International Human Rights
Michael Tigar would say that he became a lawyer because he “wanted to participate in the struggle for human rights.” He demonstrated this commitment early on through his domestic legal work, particularly on racial justice and civil liberties. He also drew linkages among those issues, United States foreign policy, and international law. His law school Valedictory Speech for example, argued that the Vietnam War violated international law and criticized the US for not acting in accordance with the values of the UN Charter.
Tigar would later turn to international human rights law directly in both his scholarly work and practice. Since 2000, much of his human rights litigation has been conducted through the clinic he established at the American University Washington College of Law, the UNROW Human Rights Impact Litigation Clinic.
This section includes items from much of Tigar’s human rights practice. Several documents, for example, relate to his successful civil suit against the Chilean government for the 1976 car bombing assassination in Washington, D.C. of former Chilean Foreign Minister Orlando Letelier, a leading opponent of Pinochet, and his American colleague, Ronni Karpen Moffitt.
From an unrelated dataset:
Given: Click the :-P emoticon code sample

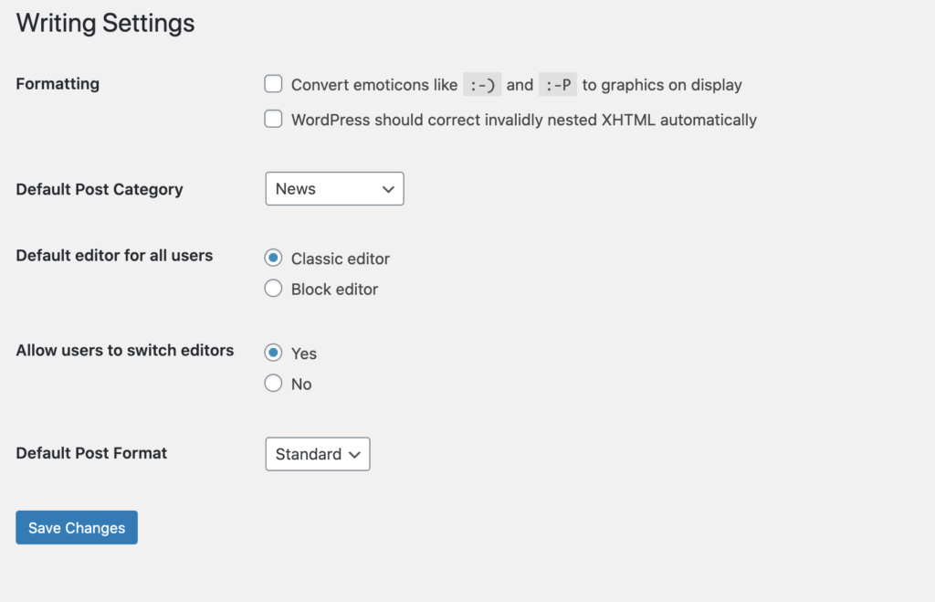Looking at the screenshot, I should click(x=557, y=85).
Also included are journals, audio recordings, and other materials related to his work in South Africa during apartheid, when he trained lawyers for the African National Congress and the Black Lawyers Association. There is a foreword written by Tigar to Island of Shame, a book by David Vine on the Chagossian people; Tigar has been counsel to the Chagos Refugee Group in advocacy in the United Kingdom, the US, and Mauritius.
The section also contains a number of book reviews and articles by Tigar on the history of international law and human rights. We have put some of his writings on international criminal law, as well as on criminal law and procedures in other countries, in this section as well. Here also is a piece he wrote about his controversial defense of John Demjanjuk. (For more on Demjanjuk, see items in Procedure).